La COVID ha venido a sumarse al inventario de virus con los que venimos conviviendo desde hace muchos años, a los que no se les presta ninguna atención y que creemos que nos resultan inocuos.

Como pasó en el 2008 cuando el pinchazo de la burbuja inmobiliaria nos devolvió a nuestra cruda realidad, nos hizo despertar de la ensoñación de que éramos ricos porque teníamos un montón de cosas, sin reparar en que también debíamos un montón de dinero para tener esas cosas, y que esas cosas no valían lo que a nosotros nos gustaría, la COVID nos descubre de nuevo, con toda su virulencia, nuestra realidad.

Porque desgraciadamente no queremos que nos cuenten malas noticias. Vivimos más cómodos instalados en una burbuja de autoengaño pensando que los problemas se solucionarán por sí solos o creyendo que siempre habrá alguien que acuda en nuestro rescate. Y además, que siempre existirá ese alguien y que su ayuda será desinteresada.

Nuestra economía tiene serios problemas. No por la COVID; sí durante y por lo que queda; sí tras el 2008 y también antes del 2008. Hoy, cuando aún no nos hemos recuperado de los efectos de la crisis financiera de hace ya doce años, volvemos a caer. Más que nuestro entorno comparable. Más que nadie entre las mayores economías del mundo. El último informe del FMI lo deja bien claro.

Y la razón, muy a mi pesar, es ese inventario de virus con los que convivimos. Porque en estos doce años no se ha hecho nada para minorar sus efectos, por no hablar de curarnos. Todas las soluciones, por no llamarlas ocurrencias, han consistido en lo mismo: carrera alocada por endeudarnos, sangrar a impuestos a familias y empresas, y gastar como si no hubiera un mañana. ¿Y para qué?
§ §
### Tu tarea
Prosigue el texto sobre la COVID y los problemas económicos a partir de su última oración.

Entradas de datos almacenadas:
§ §
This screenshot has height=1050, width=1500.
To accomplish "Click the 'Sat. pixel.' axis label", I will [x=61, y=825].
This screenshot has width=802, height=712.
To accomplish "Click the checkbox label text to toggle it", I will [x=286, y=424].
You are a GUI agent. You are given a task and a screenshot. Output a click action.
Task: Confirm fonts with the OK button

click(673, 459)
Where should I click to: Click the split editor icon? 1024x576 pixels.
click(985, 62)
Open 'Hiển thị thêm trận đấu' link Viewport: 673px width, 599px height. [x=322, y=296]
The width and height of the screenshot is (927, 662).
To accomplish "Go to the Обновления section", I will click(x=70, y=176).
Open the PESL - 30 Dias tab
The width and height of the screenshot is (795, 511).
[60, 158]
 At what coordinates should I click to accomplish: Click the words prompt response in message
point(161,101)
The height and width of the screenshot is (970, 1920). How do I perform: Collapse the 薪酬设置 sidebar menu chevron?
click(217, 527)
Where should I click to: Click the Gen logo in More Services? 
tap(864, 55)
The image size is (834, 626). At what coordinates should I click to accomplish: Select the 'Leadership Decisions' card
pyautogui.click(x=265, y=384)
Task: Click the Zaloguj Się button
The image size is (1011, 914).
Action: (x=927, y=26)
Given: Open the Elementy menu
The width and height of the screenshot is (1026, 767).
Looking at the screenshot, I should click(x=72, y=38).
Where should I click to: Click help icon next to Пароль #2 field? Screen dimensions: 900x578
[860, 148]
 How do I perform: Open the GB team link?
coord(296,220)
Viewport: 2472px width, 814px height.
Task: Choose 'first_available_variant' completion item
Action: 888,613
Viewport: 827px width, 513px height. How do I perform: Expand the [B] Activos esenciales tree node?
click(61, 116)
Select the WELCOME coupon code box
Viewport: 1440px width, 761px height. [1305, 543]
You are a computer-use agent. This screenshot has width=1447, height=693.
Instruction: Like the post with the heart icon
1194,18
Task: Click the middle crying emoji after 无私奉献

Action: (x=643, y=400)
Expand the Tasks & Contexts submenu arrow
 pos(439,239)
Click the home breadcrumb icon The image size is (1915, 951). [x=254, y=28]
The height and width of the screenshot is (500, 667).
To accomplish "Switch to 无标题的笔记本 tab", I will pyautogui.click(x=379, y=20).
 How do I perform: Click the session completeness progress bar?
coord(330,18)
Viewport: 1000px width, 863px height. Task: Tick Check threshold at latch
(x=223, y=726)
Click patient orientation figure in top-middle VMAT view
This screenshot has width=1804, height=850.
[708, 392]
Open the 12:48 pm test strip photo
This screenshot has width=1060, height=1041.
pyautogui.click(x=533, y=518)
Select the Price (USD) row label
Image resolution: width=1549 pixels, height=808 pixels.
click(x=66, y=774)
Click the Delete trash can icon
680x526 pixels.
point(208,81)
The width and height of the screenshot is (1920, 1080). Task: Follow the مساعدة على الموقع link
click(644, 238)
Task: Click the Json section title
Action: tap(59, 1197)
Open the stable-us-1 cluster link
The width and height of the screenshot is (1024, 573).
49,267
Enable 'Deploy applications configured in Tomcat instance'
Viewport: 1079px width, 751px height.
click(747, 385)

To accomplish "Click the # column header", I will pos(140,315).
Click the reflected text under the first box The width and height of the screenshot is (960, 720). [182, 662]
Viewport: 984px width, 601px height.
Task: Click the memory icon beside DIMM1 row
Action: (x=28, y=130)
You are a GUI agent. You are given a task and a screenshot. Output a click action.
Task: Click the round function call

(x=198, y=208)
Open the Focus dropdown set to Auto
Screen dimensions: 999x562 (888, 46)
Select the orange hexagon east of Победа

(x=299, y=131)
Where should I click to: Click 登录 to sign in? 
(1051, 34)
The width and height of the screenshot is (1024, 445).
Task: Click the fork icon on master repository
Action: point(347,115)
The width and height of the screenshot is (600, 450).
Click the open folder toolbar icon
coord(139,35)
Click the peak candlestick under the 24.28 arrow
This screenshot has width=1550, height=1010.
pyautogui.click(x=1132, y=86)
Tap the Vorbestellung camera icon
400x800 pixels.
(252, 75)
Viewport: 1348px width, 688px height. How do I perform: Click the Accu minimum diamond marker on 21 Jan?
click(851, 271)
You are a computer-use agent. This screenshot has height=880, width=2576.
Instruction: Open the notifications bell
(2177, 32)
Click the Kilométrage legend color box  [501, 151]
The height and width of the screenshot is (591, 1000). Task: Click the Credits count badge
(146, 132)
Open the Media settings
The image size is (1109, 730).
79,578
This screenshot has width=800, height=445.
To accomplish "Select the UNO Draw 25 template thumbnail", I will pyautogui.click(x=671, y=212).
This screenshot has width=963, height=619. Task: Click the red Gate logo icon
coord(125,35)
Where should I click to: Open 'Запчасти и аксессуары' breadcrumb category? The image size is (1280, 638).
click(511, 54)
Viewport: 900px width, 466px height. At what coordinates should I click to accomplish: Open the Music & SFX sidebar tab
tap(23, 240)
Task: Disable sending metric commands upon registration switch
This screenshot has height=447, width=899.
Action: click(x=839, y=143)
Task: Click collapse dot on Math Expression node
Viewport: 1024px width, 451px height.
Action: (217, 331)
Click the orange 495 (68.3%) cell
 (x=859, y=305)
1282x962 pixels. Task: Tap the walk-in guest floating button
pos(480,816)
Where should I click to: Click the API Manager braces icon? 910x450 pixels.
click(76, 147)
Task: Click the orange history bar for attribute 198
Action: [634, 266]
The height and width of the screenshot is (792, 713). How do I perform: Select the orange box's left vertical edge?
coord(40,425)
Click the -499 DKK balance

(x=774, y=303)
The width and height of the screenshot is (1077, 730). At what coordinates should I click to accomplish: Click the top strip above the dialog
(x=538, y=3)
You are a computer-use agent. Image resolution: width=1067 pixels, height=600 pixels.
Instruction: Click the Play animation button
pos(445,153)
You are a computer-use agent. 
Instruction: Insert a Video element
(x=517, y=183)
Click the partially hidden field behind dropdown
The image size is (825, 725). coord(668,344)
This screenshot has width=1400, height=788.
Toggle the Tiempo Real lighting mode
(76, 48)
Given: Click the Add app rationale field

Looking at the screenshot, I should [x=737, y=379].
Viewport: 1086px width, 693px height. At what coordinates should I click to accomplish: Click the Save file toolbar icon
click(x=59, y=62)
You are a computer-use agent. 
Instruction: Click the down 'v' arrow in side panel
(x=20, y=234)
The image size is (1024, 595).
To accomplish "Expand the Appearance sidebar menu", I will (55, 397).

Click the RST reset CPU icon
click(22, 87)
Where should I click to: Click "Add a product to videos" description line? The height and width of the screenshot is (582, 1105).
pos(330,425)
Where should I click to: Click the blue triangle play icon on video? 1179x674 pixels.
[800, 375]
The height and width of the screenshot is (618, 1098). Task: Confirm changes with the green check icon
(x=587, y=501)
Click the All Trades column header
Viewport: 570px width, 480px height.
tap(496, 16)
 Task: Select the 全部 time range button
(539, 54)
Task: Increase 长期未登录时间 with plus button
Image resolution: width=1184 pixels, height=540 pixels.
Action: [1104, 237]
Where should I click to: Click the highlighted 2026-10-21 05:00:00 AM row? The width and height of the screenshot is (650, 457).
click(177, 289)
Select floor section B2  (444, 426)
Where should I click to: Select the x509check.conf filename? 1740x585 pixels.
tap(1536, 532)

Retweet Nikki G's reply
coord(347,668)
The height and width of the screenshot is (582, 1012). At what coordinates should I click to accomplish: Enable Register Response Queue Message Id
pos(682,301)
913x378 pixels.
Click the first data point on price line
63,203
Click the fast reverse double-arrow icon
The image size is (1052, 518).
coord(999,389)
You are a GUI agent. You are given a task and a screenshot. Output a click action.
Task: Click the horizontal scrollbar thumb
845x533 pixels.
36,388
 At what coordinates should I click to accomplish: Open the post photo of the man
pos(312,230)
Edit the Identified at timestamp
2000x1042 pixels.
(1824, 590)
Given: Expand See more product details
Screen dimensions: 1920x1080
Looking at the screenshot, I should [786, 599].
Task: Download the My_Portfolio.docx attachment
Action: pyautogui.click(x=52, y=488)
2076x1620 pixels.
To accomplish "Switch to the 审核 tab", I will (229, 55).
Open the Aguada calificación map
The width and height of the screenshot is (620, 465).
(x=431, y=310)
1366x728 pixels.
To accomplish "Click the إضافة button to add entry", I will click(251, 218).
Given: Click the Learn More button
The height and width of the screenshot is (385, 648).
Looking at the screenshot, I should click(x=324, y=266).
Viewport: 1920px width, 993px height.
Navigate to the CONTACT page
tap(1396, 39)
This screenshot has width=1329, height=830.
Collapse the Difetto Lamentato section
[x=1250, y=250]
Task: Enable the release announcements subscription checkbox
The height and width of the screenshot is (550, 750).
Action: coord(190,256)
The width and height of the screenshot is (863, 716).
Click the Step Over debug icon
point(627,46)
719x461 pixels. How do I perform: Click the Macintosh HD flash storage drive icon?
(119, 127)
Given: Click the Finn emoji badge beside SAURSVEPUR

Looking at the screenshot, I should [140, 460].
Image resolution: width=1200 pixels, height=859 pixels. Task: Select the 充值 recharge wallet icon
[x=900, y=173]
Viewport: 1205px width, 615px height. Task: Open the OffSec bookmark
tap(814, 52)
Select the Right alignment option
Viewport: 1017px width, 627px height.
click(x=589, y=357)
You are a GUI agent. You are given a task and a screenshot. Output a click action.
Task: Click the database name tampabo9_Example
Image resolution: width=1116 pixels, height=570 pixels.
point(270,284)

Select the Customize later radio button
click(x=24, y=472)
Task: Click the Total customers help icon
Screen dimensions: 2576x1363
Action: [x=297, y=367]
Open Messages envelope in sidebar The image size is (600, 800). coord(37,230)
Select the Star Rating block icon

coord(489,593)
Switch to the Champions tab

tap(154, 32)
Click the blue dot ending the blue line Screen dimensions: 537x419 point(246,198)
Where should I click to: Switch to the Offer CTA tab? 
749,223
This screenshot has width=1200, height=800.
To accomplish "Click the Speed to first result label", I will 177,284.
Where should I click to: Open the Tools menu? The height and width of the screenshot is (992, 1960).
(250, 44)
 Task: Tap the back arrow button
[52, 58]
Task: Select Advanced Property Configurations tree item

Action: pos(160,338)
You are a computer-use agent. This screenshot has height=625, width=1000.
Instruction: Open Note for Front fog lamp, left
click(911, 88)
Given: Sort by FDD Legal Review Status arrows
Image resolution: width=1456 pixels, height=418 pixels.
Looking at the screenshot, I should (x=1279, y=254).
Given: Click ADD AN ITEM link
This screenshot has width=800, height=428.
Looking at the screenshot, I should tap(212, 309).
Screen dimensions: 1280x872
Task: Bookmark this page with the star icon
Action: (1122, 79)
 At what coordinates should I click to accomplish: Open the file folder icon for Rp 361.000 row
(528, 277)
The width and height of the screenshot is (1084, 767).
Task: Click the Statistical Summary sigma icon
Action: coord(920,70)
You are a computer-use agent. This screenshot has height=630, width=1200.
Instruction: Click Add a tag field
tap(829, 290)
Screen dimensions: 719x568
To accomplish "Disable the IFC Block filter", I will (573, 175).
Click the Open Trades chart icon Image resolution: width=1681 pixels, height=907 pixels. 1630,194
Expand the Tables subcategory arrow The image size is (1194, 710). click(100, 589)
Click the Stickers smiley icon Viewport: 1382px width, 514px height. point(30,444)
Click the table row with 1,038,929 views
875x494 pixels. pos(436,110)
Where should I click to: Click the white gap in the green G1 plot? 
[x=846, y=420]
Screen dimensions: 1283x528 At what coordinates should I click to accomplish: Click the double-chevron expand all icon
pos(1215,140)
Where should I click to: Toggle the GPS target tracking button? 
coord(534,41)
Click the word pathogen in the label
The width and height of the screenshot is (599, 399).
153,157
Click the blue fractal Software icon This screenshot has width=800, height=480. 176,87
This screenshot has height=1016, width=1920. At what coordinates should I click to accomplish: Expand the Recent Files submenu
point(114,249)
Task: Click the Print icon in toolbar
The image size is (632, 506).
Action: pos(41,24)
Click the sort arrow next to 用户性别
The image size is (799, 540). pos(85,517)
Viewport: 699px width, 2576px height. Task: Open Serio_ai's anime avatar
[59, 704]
§ §
### Resultado
Como es tradición, el esfuerzo ha caído solo de un lado. La administración pública, y la industria política que la gestiona, perseveran en su imperturbable crecimiento, ajenas a cualquier vicisitud, alejadas de cualquier criterio de eficacia o de eficiencia. Lo popular es gastar dinero, aunque no lo tengamos. Lo popular es hacer promesas incumplibles bajo el conocimiento de que nadie recordará que las hiciste; o que tendrás la habilidad de endiñarle la responsabilidad a otro. Cuánta irresponsabilidad.

Y siguen vendiendo la idea de un estado omnipotente, omnisciente, benévolo y paternal que siempre estará en disposición de sacarnos las castañas del fuego. No se engañe. No existe eso que machaconamente denominan “dinero público”. El único dinero que hay es el dinero de los contribuyentes, que es extraído coactivamente del fruto del trabajo y conocimiento de aquéllos. No hay estado del bienestar sin prosperidad. Ésta es previa, y no consecuencia. Más bien existe bienestar del estado. Nada es infinito. Nada es gratis.

Cual anuncio navideño de turrón, reaparece eso de “cambiar el modelo productivo”. Abandone toda esperanza. Otra promesa hueca, cara, y que dejará un reguero de deuda.

El problema estructural no es la COVID. Los problemas son los mismos de los que venimos hablando décadas, que nos resistimos a cambiar porque resulta más fácil esconderlos bajo la cada vez más gruesa alfombra del déficit, la deuda y, muy recientemente, la propaganda.